In April 2023 it a 30 MWh storage system was announced costing £11 million. This was followed in May by a 99 MWh system costing £30 million. These respectively cost £367,000 and £333,000 per MWh. I will assume there will be considerable cost savings in scaling this up, with a cost of £100,000 per MWh. Multiplying this by 48,000,000 gives a cost estimate of £4.8 trillion, or nearly twice the 2022 UK GDP of £2.5 trillion. If one assumes a 25 year life of these storage facilities, this gives a more “modest” £192 billion annual cost. If this is divided by an annual usage of 1500 TWh it comes out at a cost of 12.8p KWh. These costs could be higher if interest rates are higher. The £192 billion costs are more than the 2023/24 NHS Budget.

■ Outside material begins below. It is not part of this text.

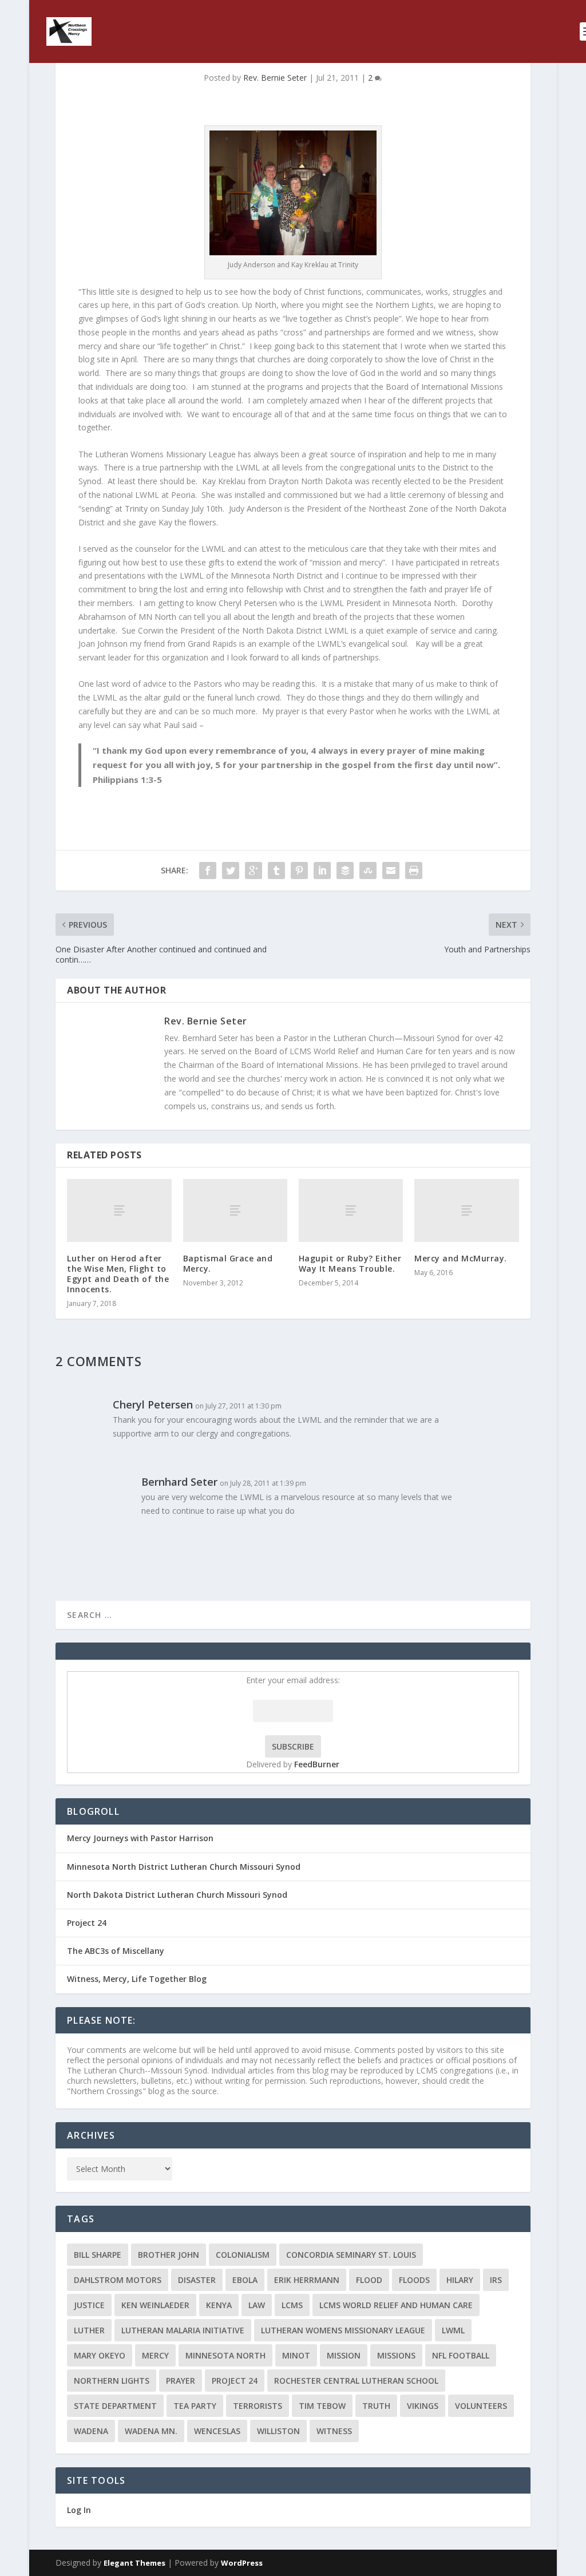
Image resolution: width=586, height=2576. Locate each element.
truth (376, 2405)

This storage requirement could be conservative. On the other hand, if overall energy demand is much lower, due to energy being unaffordable it could be somewhat less. Without fossil fuel backup, there will be a compromise between costs energy storage and rationing with the risk of blackouts.
Calculating the risks
The approach of putting out a report with grandiose claims based on a number of assumptions, then expecting the public to accept those claims as gospel is just not good enough. There are risks that need to be quantified. Then, as a project progresses these risks can be managed, so the desired objectives are achieved in a timely manner using the least resources possible. These are things that ought to be rigorously reviewed before a project is adopted, learning from past experience and drawing on professionals in a number of disciplines. As noted above, there are a number of assumptions made where there are risks of cost overruns and/or shortfalls in claimed delivery. However, the biggest risks come from the law of diminishing marginal returns, a concept that has been understood for over 200 years. For offshore wind the optimal sites will be chosen first. Subsequent sites for a given technology will become more expensive per unit of output. There is also the technical issue of increased numbers of wind turbines having a braking effect on wind speeds, especially under stable conditions.
Concluding Comments
Technically, the answer to the question “could Britain’s energy demand be met entirely by wind and solar?” is in the affirmative, but not nearly so positively at the Smith School makes out. There are underlying technical assumptions that will likely not be borne out with further investigations. However, in terms of costs and reliable power output, the answer is strongly in the negative. This is an example of where rigorous review is needed before accepting policy proposals into the public arena. After all, the broader justification of contributing towards preventing “dangerous climate change” is upheld in that an active global net zero policy does not exist. Therefore, the only justification is on the basis of being net beneficial to the UK. From the above analysis, this is certainly not the case.